Reste que les analyses font remarquer que la BD et le manga s’installent durablement dans les pratiques des Français. Le marché atteint 85 millions d’exemplaires neufs en 2022, soit 1 livre acheté sur 4 et un chiffre d’affaires de 921 millions d’euros selon les données GfK Market Intelligence. Si les ventes sont en léger retrait après l’exercice exceptionnel de 2021, l’univers reste dynamique, animé par la croissance continue du manga (+2%), l’objet culturel « Roman graphique » et des best-sellers installés dans les Top Ventes. Le manga toujours lui représente plus de 48 millions, plus d’1 titre BD vendu sur 2, tiré par le Shonen (36,5 millions d’exemplaires vendus, +4%) et une croissance notable côté Shojo (+15%) sur des volumes plus modestes (2 millions ex.). Le Top 10 des meilleures ventes de BD-manga reflète l’ancrage du genre manga dans le paysage éditorial français avec 6 titres, à la fois issus de séries historiques (One Piece, Naruto) et de nouvelles créations. Suivent en repli du fait d’historiques très forts en 2021 : 16,6 millions de BD de genre (-8%) et 16 millions d’exemplaires BD Jeunesse (-13%). Dans ce dernier segment, le marché hors impact des ventes Astérix n’affiche qu’une baisse plus contenue à -4%. Enfin, les ventes de Comics sont stables à 3,7 millions d’exemplaires en 2022.

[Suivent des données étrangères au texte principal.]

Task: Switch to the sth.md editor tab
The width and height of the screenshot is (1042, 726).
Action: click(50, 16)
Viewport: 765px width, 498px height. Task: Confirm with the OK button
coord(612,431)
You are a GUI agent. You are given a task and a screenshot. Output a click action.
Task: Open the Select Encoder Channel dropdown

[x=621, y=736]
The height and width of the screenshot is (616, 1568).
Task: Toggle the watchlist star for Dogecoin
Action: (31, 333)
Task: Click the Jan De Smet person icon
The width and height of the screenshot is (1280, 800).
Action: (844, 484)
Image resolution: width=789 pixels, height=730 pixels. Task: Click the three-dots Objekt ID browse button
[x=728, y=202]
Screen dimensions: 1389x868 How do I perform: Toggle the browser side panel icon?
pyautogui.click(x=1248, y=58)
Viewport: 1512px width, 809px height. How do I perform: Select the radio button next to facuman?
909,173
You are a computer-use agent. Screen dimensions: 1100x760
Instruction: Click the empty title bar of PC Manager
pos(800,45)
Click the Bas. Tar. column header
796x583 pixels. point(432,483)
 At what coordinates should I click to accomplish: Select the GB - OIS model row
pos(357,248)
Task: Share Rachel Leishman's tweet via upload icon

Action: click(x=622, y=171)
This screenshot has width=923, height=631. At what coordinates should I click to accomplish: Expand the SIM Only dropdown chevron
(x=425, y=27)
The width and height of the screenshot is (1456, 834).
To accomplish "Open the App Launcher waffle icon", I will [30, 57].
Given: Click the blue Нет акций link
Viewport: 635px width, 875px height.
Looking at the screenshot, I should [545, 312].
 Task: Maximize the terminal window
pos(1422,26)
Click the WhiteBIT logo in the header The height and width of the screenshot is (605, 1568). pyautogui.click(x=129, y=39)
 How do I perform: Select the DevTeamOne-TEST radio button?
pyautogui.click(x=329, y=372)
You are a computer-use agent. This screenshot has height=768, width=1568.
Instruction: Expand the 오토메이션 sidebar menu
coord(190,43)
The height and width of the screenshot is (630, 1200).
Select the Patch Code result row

On conclue en disant que tout va très bien madame la marquise. Mais qu’il y a quand même des tendances en sens contraire, la charge du manga qui donne en l’assimilant à la BD classique une vision décalée du marché. Ce qui n’est pas non plus à regretter car sa prospérité aide les éditeurs pour investir dans d’autres segments. On note aussi que sous le mot BD, c’est comme le dit l’étude, un objet culturel particulier, à forte implication et plusieurs tendances illustrent l’attachement des Français au format. Tout d’abord, les 2 meilleures ventes 2022 expriment le phénomène autour des récits biographiques et le relief singulier donné par le graphisme aux Fictions / Non-Fictions et « pédagogie » sur un thème donné. Ainsi, Le monde sans fin de M. Jancovici / J.C. Blain (Dargaud) et l’opus 6 de L’arabe du futur de R. Sattouf (Allary Éditions) ont atteint un statut de best-sellers. Dans le même temps, le Roman graphique prend une place de plus en plus importante dans les bibliothèques : ses ventes ont été multipliées par 7 en 10 ans et il représente 29% des BD de genre achetées en 2022. La preuve de cet attachement à l’objet est aussi visible en manga et Comics. Ainsi, le manga webtoon en version Imprimés, et audités par GfK Market Intelligence, représente déjà plus de 700 000 exemplaires et plus de 10 millions d’euros de CA en 2022. De leur côté, les versions Collector / Intégrale / Coffret de l’univers Comics représentent près de 200 000 ventes en 2022, en hausse de +50% en 5 ans, et ce malgré un prix moyen 3 fois supérieurs aux comics classiques. Un marché à suivre de près et dont il faut voir les répercussions sur des acteurs indissociables, les autrices et auteurs qui en vivent mais dans quelles conditions car il pourrait bien au final ne pas y avoir de place pour tous les genres.